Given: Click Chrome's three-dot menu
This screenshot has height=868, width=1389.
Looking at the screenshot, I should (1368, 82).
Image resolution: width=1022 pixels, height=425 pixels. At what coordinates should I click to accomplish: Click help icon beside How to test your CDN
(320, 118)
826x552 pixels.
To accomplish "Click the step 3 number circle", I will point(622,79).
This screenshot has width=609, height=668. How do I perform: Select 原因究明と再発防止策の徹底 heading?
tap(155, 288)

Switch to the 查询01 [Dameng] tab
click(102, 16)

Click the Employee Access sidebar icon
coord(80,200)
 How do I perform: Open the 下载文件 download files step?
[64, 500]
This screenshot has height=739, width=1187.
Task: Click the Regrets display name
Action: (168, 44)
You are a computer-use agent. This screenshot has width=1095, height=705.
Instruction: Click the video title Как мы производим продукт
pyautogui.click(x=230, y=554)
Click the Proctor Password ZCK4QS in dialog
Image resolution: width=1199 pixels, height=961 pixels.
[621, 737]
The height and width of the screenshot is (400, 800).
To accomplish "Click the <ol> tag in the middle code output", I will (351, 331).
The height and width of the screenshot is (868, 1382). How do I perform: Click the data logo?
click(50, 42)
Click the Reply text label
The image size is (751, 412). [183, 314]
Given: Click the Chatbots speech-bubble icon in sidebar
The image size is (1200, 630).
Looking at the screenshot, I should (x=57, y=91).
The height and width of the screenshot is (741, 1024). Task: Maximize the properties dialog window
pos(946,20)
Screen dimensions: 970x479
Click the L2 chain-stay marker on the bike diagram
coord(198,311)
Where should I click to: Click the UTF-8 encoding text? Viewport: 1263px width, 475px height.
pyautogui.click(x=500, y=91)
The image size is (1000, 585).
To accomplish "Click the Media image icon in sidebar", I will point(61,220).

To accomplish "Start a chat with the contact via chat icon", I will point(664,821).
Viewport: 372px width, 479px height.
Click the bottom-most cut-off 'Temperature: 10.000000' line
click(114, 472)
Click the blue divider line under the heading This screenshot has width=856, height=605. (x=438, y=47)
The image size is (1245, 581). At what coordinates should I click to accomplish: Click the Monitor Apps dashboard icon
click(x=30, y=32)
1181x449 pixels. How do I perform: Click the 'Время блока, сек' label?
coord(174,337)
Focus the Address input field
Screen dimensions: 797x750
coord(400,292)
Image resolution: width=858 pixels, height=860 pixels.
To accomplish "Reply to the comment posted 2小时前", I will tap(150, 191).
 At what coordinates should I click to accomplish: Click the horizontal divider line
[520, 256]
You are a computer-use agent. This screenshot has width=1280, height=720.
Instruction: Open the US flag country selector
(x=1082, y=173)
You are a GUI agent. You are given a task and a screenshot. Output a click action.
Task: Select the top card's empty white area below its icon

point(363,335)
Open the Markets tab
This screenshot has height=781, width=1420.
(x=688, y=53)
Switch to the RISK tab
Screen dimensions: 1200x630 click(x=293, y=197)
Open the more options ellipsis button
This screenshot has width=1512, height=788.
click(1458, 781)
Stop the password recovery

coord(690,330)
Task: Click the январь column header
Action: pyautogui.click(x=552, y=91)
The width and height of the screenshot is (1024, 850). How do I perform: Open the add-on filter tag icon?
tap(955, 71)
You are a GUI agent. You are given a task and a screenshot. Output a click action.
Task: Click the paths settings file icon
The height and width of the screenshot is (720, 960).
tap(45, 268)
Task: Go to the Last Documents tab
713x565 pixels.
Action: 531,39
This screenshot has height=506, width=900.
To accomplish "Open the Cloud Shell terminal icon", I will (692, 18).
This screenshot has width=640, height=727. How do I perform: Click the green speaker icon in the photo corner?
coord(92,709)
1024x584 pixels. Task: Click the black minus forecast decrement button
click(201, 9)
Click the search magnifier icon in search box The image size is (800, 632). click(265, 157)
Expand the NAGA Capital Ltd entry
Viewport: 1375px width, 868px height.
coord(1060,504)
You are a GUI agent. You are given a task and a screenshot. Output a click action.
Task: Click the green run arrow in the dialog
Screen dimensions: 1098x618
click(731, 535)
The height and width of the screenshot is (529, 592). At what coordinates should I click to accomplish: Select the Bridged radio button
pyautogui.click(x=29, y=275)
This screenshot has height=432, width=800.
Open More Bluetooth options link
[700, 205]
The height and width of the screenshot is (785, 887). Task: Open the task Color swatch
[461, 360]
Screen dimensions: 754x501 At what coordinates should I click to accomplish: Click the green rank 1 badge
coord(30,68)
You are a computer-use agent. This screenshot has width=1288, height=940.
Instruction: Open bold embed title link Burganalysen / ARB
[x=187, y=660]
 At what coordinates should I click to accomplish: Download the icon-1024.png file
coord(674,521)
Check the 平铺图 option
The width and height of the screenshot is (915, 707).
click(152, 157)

> _Task directions_:
Take the entries above and return only the lines from the one with "The image size is (1245, 581)." to the one with "Image resolution: width=858", both included, unchanged.

> _Your solution_:
The image size is (1245, 581). At what coordinates should I click to accomplish: Click the Monitor Apps dashboard icon
click(x=30, y=32)
1181x449 pixels. How do I perform: Click the 'Время блока, сек' label?
coord(174,337)
Focus the Address input field
Screen dimensions: 797x750
coord(400,292)
Image resolution: width=858 pixels, height=860 pixels.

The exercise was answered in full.